- **WHAT TO WORK ON**
Please repeat each line of the data exactly, with nothing left out.

- **GIVEN DATA**
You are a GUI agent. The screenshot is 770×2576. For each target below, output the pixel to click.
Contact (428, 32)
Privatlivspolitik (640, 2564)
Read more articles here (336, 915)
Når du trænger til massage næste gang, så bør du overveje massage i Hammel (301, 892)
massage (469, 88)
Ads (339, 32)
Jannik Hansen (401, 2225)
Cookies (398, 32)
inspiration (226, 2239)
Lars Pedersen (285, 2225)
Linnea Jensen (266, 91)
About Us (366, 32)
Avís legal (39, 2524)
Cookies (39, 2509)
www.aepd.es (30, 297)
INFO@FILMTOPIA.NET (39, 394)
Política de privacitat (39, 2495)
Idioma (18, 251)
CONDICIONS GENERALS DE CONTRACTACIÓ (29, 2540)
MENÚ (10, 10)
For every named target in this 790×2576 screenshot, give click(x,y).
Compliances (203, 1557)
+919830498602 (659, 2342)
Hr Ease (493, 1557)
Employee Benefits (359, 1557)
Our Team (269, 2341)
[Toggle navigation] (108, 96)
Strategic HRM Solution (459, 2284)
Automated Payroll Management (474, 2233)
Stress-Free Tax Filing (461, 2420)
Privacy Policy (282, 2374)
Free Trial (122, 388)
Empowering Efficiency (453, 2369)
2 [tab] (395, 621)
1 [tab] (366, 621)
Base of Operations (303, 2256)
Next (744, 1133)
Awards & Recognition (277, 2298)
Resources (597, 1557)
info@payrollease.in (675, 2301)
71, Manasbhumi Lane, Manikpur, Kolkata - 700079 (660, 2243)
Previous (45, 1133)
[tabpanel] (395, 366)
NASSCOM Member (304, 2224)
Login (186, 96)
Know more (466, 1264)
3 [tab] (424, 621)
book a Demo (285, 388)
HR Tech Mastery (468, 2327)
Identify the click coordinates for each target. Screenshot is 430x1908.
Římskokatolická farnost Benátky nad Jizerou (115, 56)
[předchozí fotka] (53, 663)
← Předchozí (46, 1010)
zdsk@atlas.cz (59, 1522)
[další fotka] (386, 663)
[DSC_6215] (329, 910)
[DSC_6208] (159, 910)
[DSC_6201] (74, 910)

- **FINAL ANSWER**
You are a GUI agent. The screenshot is 770×2576. For each target below, output the pixel to click.
Contact (428, 32)
Privatlivspolitik (640, 2564)
Read more articles here (336, 915)
Når du trænger til massage næste gang, så bør du overveje massage i Hammel (301, 892)
massage (469, 88)
Ads (339, 32)
Jannik Hansen (401, 2225)
Cookies (398, 32)
inspiration (226, 2239)
Lars Pedersen (285, 2225)
Linnea Jensen (266, 91)
About Us (366, 32)
Avís legal (39, 2524)
Cookies (39, 2509)
www.aepd.es (30, 297)
INFO@FILMTOPIA.NET (39, 394)
Política de privacitat (39, 2495)
Idioma (18, 251)
CONDICIONS GENERALS DE CONTRACTACIÓ (29, 2540)
MENÚ (10, 10)
For every named target in this 790×2576 screenshot, give click(x,y).
Compliances (203, 1557)
+919830498602 (659, 2342)
Hr Ease (493, 1557)
Employee Benefits (359, 1557)
Our Team (269, 2341)
[Toggle navigation] (108, 96)
Strategic HRM Solution (459, 2284)
Automated Payroll Management (474, 2233)
Stress-Free Tax Filing (461, 2420)
Privacy Policy (282, 2374)
Free Trial (122, 388)
Empowering Efficiency (453, 2369)
2 [tab] (395, 621)
1 [tab] (366, 621)
Base of Operations (303, 2256)
Next (744, 1133)
Awards & Recognition (277, 2298)
Resources (597, 1557)
info@payrollease.in (675, 2301)
71, Manasbhumi Lane, Manikpur, Kolkata - 700079 (660, 2243)
Previous (45, 1133)
[tabpanel] (395, 366)
NASSCOM Member (304, 2224)
Login (186, 96)
Know more (466, 1264)
3 [tab] (424, 621)
book a Demo (285, 388)
HR Tech Mastery (468, 2327)
Identify the click coordinates for each target. Screenshot is 430x1908.
Římskokatolická farnost Benátky nad Jizerou (115, 56)
[předchozí fotka] (53, 663)
← Předchozí (46, 1010)
zdsk@atlas.cz (59, 1522)
[další fotka] (386, 663)
[DSC_6215] (329, 910)
[DSC_6208] (159, 910)
[DSC_6201] (74, 910)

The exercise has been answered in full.